Venous congestion associated with sacrificing the middle hepatic vein has been associated with physiological impairment, functional small-for-size syndrome, loss of the graft and death of living liver transplant donors [13–18]. Management of the middle hepatic vein remains a controversial topic, especially for right graft living donor liver transplants. Using CT volumetric analysis, many centers have devised algorithms that attempt to predict the risk of congestion associated with middle hepatic vein harvest [13, 18, 19]. Some centers have advocated the utilization of vein reconstruction to prevent congestion . Congestion leads to necrosis of the marginal zones of the remnant liver and may lead to increased biliary complications and potentially infection. Scatton et al. showed that hepatic congestion was associated with impaired liver function and volumetric regeneration. Even though the clinical consequences of congestion were moderate in the healthy donor population, this effect may be severe in patients after extended resection with small remnants and diseased livers .
The role of hepatic congestion in decreasing the remnant liver and increasing morbidity and mortality after extended resections has been documented in a number of studies [21–24]. Lang et al. found that, when using computer-assisted risk analysis to plan for major hepatectomies, the amount of devascularized liver tissue was greater than 20% and up to 43% of that anticipated by 2D CT. Most of the reduction in vascularized liver tissue resulted from hepatic congestion. In particular, for patients who were to undergo extended left hepatectomies, a large portion of segment six drained into the middle hepatic vein. Based on their preoperative findings, the surgical team involved planned vein reconstructions for these patients after intraoperative confirmation of hepatic congestion.
Multiple studies have reported on their experience of venous reconstruction to prevent hepatic congestion, with good outcomes.

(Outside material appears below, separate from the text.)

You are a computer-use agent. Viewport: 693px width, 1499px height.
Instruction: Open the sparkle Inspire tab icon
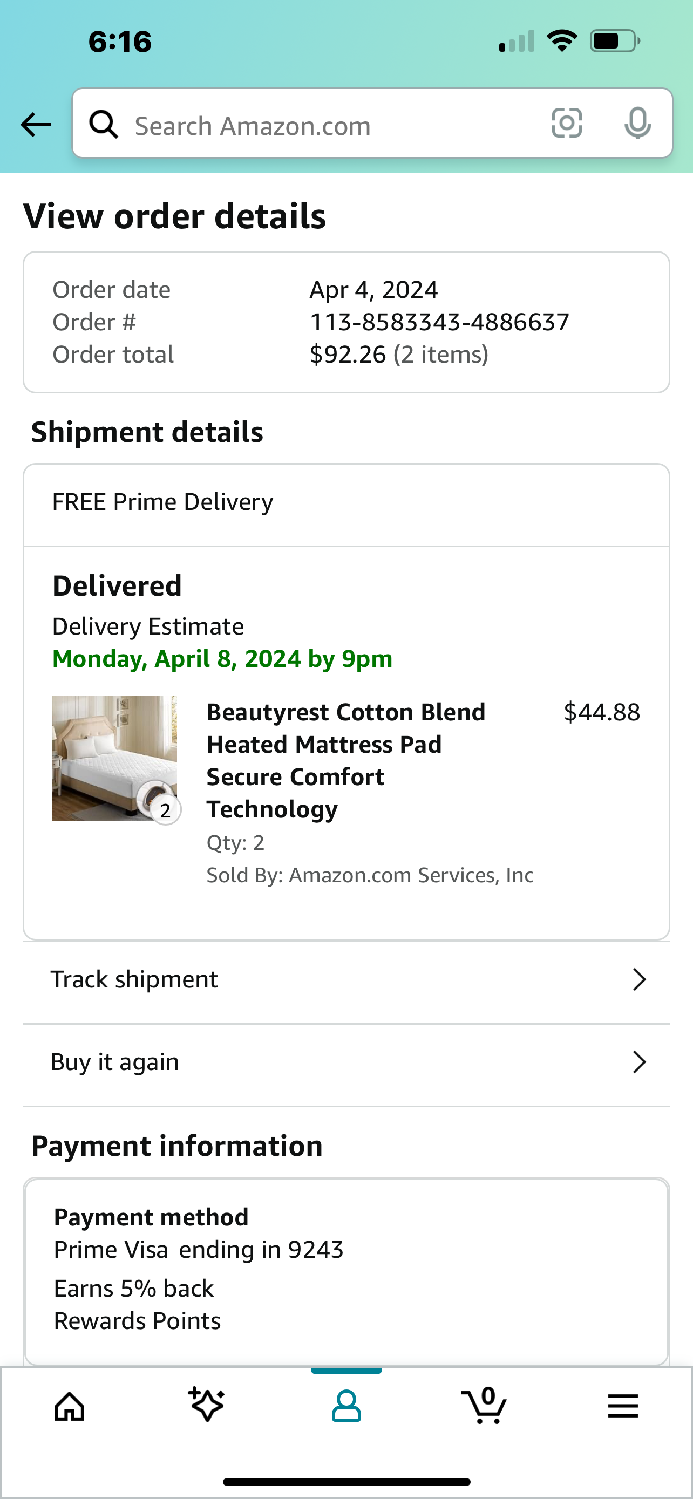pyautogui.click(x=207, y=1404)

Venous reconstruction increases the complexity of the operation and is associated with complications . We hypothesize that an alternative to venous reconstruction could be preoperative hepatic vein embolization to increase collateralization gradually so as to decrease early hepatic congestion. Our patient appeared to be at high risk of congestion given his large accessory vein draining from his right liver into the middle hepatic vein. Using an animal model, Ku et al. showed that preoperative hepatic vein embolization resulted in increased collateralization of interlobar and interlobular collaterals in two weeks. In the only published case report to document an increase in venous drainage after hepatic vein embolization, a right hepatic vein embolization was done to enable an inferior right hepatic vein-preserving left hepatic trisectionectomy with combined resection of the distal right hepatic vein without reconstruction. Preoperative hepatic vein embolization increased drainage via the inferior right hepatic vein, allowing a safe resection without congestion .
Preoperative studies can now identify patients with middle hepatic vein-dominant right livers, and a study to evaluate the benefits of preoperative hepatic embolization prior to resection in these groups of patients is warranted because it may decrease postoperative hepatic congestion, and may preclude the need for venous reconstruction. Hepatic vein embolization is associated with the risk of dislodgement of the embolic material because the hepatic vein is retrograde and the vein is larger distally than proximally.